Directive: Copy every line of the material below without changing anything.

(Rows of pointing data)

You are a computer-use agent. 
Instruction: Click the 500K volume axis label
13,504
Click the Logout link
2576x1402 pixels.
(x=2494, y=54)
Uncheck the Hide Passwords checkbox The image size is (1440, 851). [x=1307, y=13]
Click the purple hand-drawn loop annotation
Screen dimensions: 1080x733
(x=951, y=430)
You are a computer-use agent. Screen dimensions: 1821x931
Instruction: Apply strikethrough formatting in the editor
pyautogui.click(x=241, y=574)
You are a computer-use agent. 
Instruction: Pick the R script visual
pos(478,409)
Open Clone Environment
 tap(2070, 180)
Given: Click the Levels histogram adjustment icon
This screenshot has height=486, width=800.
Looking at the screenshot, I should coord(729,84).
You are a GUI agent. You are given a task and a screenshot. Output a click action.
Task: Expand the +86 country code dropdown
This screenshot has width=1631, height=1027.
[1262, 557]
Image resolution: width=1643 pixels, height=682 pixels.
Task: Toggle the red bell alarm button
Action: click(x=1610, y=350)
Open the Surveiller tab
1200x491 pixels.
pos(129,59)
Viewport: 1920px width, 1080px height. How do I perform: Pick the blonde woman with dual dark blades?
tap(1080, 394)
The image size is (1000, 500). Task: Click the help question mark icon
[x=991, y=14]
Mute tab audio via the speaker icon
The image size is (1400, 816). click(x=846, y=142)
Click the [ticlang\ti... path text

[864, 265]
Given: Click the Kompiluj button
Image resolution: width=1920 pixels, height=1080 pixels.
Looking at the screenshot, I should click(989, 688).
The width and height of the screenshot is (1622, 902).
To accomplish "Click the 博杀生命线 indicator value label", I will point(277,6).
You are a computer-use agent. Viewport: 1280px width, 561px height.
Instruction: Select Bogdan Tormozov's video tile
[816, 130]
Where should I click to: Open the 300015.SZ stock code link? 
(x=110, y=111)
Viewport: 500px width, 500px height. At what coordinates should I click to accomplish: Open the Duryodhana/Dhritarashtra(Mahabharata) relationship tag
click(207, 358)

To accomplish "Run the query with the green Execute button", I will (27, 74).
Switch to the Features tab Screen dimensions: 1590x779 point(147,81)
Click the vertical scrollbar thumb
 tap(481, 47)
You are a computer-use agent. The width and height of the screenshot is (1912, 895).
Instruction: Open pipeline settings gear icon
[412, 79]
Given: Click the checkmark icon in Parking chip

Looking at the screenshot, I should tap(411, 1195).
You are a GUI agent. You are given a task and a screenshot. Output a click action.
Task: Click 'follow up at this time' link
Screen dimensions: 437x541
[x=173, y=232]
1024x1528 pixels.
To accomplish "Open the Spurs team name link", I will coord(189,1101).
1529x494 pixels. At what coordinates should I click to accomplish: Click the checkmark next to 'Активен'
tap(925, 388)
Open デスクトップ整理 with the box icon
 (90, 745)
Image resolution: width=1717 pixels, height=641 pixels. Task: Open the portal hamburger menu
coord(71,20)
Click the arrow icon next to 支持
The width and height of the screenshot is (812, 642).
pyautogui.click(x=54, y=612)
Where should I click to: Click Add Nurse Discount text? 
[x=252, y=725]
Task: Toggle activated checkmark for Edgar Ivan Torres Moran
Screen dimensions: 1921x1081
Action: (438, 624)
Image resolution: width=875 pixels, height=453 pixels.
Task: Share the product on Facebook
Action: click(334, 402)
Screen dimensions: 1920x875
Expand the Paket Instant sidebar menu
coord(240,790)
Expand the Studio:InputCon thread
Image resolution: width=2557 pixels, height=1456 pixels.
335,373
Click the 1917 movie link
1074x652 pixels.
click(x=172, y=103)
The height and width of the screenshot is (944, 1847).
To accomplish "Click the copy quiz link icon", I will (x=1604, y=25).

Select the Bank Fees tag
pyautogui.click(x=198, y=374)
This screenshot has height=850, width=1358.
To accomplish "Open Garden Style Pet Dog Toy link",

Answer in full:
You are a computer-use agent. 
Instruction: Click the 500K volume axis label
13,504
Click the Logout link
2576x1402 pixels.
(x=2494, y=54)
Uncheck the Hide Passwords checkbox The image size is (1440, 851). [x=1307, y=13]
Click the purple hand-drawn loop annotation
Screen dimensions: 1080x733
(x=951, y=430)
You are a computer-use agent. Screen dimensions: 1821x931
Instruction: Apply strikethrough formatting in the editor
pyautogui.click(x=241, y=574)
You are a computer-use agent. 
Instruction: Pick the R script visual
pos(478,409)
Open Clone Environment
 tap(2070, 180)
Given: Click the Levels histogram adjustment icon
This screenshot has height=486, width=800.
Looking at the screenshot, I should coord(729,84).
You are a GUI agent. You are given a task and a screenshot. Output a click action.
Task: Expand the +86 country code dropdown
This screenshot has width=1631, height=1027.
[1262, 557]
Image resolution: width=1643 pixels, height=682 pixels.
Task: Toggle the red bell alarm button
Action: click(x=1610, y=350)
Open the Surveiller tab
1200x491 pixels.
pos(129,59)
Viewport: 1920px width, 1080px height. How do I perform: Pick the blonde woman with dual dark blades?
tap(1080, 394)
The image size is (1000, 500). Task: Click the help question mark icon
[x=991, y=14]
Mute tab audio via the speaker icon
The image size is (1400, 816). click(x=846, y=142)
Click the [ticlang\ti... path text

[864, 265]
Given: Click the Kompiluj button
Image resolution: width=1920 pixels, height=1080 pixels.
Looking at the screenshot, I should click(989, 688).
The width and height of the screenshot is (1622, 902).
To accomplish "Click the 博杀生命线 indicator value label", I will point(277,6).
You are a computer-use agent. Viewport: 1280px width, 561px height.
Instruction: Select Bogdan Tormozov's video tile
[816, 130]
Where should I click to: Open the 300015.SZ stock code link? 
(x=110, y=111)
Viewport: 500px width, 500px height. At what coordinates should I click to accomplish: Open the Duryodhana/Dhritarashtra(Mahabharata) relationship tag
click(207, 358)

To accomplish "Run the query with the green Execute button", I will (27, 74).
Switch to the Features tab Screen dimensions: 1590x779 point(147,81)
Click the vertical scrollbar thumb
 tap(481, 47)
You are a computer-use agent. The width and height of the screenshot is (1912, 895).
Instruction: Open pipeline settings gear icon
[412, 79]
Given: Click the checkmark icon in Parking chip

Looking at the screenshot, I should tap(411, 1195).
You are a GUI agent. You are given a task and a screenshot. Output a click action.
Task: Click 'follow up at this time' link
Screen dimensions: 437x541
[x=173, y=232]
1024x1528 pixels.
To accomplish "Open the Spurs team name link", I will coord(189,1101).
1529x494 pixels. At what coordinates should I click to accomplish: Click the checkmark next to 'Активен'
tap(925, 388)
Open デスクトップ整理 with the box icon
 (90, 745)
Image resolution: width=1717 pixels, height=641 pixels. Task: Open the portal hamburger menu
coord(71,20)
Click the arrow icon next to 支持
The width and height of the screenshot is (812, 642).
pyautogui.click(x=54, y=612)
Where should I click to: Click Add Nurse Discount text? 
[x=252, y=725]
Task: Toggle activated checkmark for Edgar Ivan Torres Moran
Screen dimensions: 1921x1081
Action: (438, 624)
Image resolution: width=875 pixels, height=453 pixels.
Task: Share the product on Facebook
Action: click(334, 402)
Screen dimensions: 1920x875
Expand the Paket Instant sidebar menu
coord(240,790)
Expand the Studio:InputCon thread
Image resolution: width=2557 pixels, height=1456 pixels.
335,373
Click the 1917 movie link
1074x652 pixels.
click(x=172, y=103)
The height and width of the screenshot is (944, 1847).
To accomplish "Click the copy quiz link icon", I will (x=1604, y=25).

Select the Bank Fees tag
pyautogui.click(x=198, y=374)
This screenshot has height=850, width=1358.
To accomplish "Open Garden Style Pet Dog Toy link",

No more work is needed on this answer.